关键词 马铃薯病毒;RT-PCR;检测体系;建立
中图分类号 S435.32;S41-30 文献标识码 A 文章编号 1007-5739(2011)21-0015-03
Establishment of Potato Virus Detection by RT-PCR
CHEN Yang-ting SANG You-shun
(Chengdu Academy of Agricultural and Forestry Sciences,Chengdu Sichuan 611130)
Abstract Based on the nucleotide sequence of the coat protein(CP)gene of the four main potato virus(PVS、PVX、PLRV、PVA)to design DNA primers.The total RNA was directly extracted from virus infected potato leaves.By the reverse transcription and polymerase chain reaction(RT-PCR),and a specific fragment with expected length was obtained.The optimized multiplex reverse transcription polymerase chain reaction(m-RT-PCR)can amplify PVS,PVX,PLRV and PVA simultaneously,and the fragments were 435 bp(PVS),625 bp(PVX),222 bp(PLRV),300 bp(PVA).The results showed that it was a specific,sensitive detecting method and quicker,simpler.It provided an effective method of the detection for potato virus.

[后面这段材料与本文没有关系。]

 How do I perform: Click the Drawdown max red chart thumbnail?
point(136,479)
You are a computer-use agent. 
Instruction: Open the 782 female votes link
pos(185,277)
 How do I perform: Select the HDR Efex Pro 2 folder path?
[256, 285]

Key words potato viruses;RT-PCR;detection system;establishment
马铃薯是世界上第四大粮食作物,具有广适性好、薯块产量高、淀粉含量丰富、种植经济效益较高等特点。随着农业产业结构的调整和国内外马铃薯加工业的不断发展扩大,市场对马铃薯的需求也逐渐增多[1]。马铃薯也是许多病虫害的广普寄主,许多病虫害均可引起马铃薯品质和产量的降低甚至绝收以及种薯的退化[2]。马铃薯是无性繁殖作物,马铃薯病毒病是马铃薯退化的主要原因,如果连年种植无毒的种薯,借助蚜虫在田间传播病毒,也会感染马铃薯病毒病;连续种植带毒的马铃薯,由于马铃薯病毒的累积效应,该病会使马铃薯严重退化,最终造成了马铃薯产量迅速下降[3]。为了使马铃薯产业安全高效,持续健康地发展,应当繁育和推广优质脱毒种薯。因此,保证马铃薯病毒检测技术体系的灵敏、快速、准确,可以有利于确保脱毒种薯生产质量。

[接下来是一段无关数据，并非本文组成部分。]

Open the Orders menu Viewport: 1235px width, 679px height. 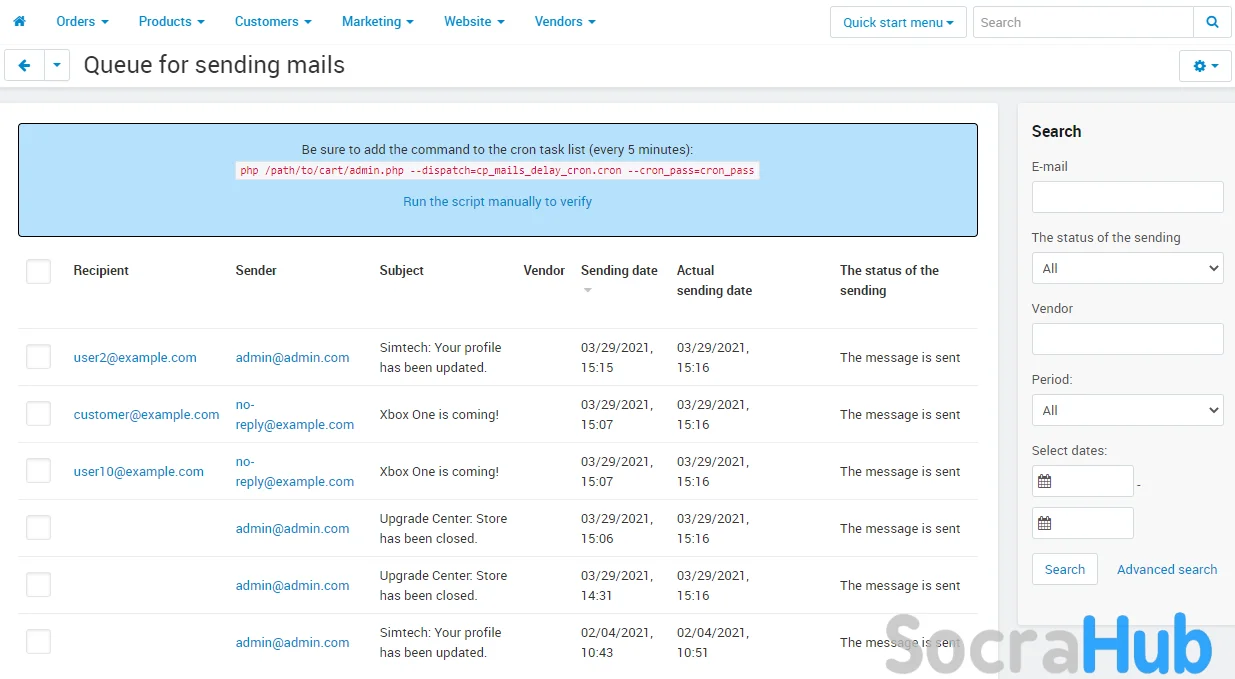[x=82, y=21]
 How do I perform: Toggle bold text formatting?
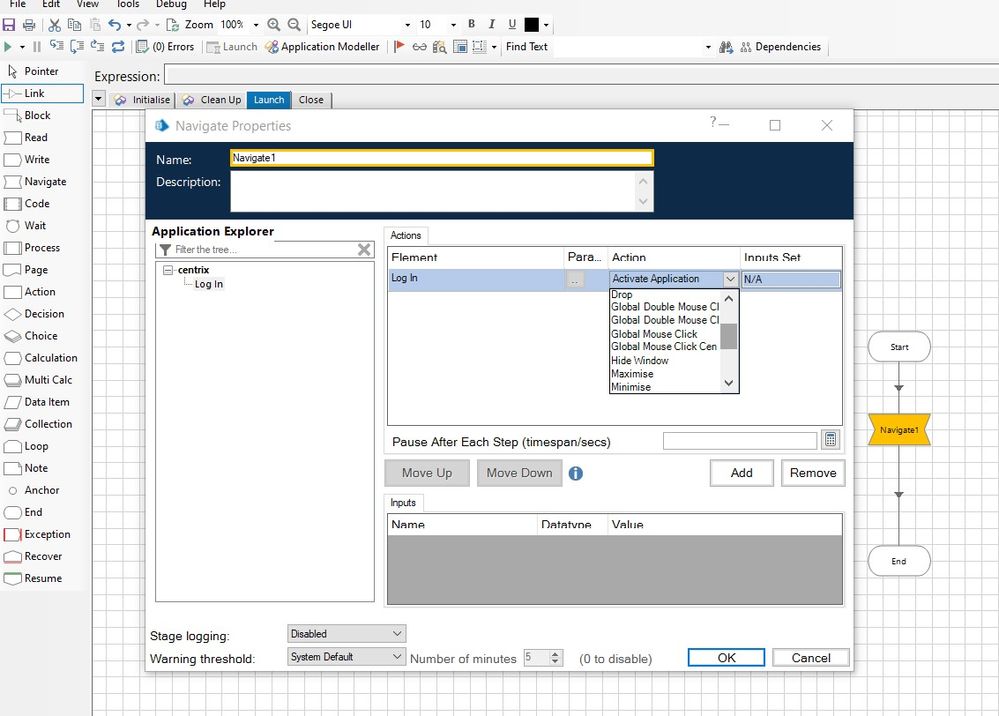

分子生物学检测法是目前发展最快、最有发展前景的病毒检测技术。该方法特异性强、灵敏度高,从核酸水平检测病毒,可以进行大批量的样本检测,且克服血清学及其他检测方法中的一些缺点。目前,我国常采用单重RT-PCR检测病毒,如需检测复合感染样品,操作步骤繁琐,因为其局限是在1个反应管中只能检测1 种病毒,已不能满足现代生产的需求。复合感染样品检测需要进行数次RT-PCR 反应,耗时长、成本高、易造成交叉污染。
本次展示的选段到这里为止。